● Lines for locating words and elements:
┌──

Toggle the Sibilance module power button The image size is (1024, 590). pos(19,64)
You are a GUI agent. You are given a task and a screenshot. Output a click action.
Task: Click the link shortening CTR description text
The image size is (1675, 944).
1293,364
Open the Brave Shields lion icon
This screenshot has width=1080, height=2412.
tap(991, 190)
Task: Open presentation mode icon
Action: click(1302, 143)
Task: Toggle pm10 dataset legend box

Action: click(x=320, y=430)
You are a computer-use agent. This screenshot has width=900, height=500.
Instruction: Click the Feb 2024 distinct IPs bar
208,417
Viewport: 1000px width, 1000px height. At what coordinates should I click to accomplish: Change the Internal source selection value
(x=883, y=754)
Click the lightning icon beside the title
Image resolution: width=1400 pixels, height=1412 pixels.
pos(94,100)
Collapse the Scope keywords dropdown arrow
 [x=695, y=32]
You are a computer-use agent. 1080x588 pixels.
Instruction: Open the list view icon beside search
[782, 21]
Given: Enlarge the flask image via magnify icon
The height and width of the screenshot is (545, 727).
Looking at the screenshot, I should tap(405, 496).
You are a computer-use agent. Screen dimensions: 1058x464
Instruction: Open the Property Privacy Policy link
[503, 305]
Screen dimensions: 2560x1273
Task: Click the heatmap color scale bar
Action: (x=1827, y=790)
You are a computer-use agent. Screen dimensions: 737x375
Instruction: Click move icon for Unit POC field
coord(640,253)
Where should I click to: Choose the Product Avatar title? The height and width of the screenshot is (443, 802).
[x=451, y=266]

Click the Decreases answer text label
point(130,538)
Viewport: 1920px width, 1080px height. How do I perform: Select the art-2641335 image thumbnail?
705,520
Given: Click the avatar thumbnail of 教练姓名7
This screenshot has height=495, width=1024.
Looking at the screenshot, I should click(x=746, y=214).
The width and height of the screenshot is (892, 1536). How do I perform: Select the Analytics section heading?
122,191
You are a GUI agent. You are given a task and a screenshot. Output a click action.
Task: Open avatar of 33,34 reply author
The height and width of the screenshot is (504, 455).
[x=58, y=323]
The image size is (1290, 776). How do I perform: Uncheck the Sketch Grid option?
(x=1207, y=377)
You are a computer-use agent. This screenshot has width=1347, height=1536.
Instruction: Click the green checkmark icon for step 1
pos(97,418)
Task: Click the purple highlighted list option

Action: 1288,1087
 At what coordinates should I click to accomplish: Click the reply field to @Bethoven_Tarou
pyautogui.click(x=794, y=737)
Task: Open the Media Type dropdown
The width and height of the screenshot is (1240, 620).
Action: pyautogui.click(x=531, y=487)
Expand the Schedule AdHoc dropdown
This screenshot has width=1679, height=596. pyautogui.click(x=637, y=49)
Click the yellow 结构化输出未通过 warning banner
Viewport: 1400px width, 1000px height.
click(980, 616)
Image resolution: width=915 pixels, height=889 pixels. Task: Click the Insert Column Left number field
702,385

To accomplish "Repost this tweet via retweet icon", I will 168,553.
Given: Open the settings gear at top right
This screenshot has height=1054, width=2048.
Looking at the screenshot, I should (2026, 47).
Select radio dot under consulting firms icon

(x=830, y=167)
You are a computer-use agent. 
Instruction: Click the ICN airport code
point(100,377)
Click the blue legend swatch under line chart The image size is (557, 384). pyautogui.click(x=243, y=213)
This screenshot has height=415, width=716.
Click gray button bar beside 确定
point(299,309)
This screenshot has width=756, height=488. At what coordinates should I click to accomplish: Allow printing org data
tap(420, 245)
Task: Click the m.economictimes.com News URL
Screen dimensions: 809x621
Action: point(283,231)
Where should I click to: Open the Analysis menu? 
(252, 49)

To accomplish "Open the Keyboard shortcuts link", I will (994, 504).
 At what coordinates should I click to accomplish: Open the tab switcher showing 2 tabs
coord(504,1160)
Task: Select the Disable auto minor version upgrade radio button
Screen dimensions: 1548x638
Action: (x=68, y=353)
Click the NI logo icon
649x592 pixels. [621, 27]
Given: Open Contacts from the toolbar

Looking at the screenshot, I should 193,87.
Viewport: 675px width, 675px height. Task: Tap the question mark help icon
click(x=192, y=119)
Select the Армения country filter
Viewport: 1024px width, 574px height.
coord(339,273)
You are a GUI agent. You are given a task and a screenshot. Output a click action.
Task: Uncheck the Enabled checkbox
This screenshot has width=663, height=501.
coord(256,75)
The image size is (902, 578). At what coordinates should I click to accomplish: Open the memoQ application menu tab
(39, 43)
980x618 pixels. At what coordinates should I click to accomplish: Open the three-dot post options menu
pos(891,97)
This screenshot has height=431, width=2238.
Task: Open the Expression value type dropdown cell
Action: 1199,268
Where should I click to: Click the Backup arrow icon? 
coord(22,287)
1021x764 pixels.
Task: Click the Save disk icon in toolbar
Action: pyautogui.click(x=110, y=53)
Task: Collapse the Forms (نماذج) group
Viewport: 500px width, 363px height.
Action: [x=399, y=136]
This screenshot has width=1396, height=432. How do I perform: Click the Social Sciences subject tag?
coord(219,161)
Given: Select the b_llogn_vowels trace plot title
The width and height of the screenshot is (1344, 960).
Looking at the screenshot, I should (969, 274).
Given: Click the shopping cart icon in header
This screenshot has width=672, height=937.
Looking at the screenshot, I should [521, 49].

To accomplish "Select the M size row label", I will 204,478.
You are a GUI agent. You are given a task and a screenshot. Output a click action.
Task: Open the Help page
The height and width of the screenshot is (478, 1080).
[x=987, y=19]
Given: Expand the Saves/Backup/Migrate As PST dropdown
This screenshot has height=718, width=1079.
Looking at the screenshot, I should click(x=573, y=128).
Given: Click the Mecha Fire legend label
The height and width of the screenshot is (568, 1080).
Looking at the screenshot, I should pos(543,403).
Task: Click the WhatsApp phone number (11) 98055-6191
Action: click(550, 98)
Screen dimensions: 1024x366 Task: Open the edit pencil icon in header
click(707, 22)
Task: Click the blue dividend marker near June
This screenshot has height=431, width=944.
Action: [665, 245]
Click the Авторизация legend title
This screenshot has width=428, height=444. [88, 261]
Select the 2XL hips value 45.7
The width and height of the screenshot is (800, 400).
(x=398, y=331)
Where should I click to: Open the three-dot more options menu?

└──

● What is asked: Reproduce the lines above, without changes, from the one containing "Collapse the Scope keywords dropdown arrow" through the one containing "Action: (x=1827, y=790)", including both of those lines.

● Written solution:
Collapse the Scope keywords dropdown arrow
 [x=695, y=32]
You are a computer-use agent. 1080x588 pixels.
Instruction: Open the list view icon beside search
[782, 21]
Given: Enlarge the flask image via magnify icon
The height and width of the screenshot is (545, 727).
Looking at the screenshot, I should tap(405, 496).
You are a computer-use agent. Screen dimensions: 1058x464
Instruction: Open the Property Privacy Policy link
[503, 305]
Screen dimensions: 2560x1273
Task: Click the heatmap color scale bar
Action: (x=1827, y=790)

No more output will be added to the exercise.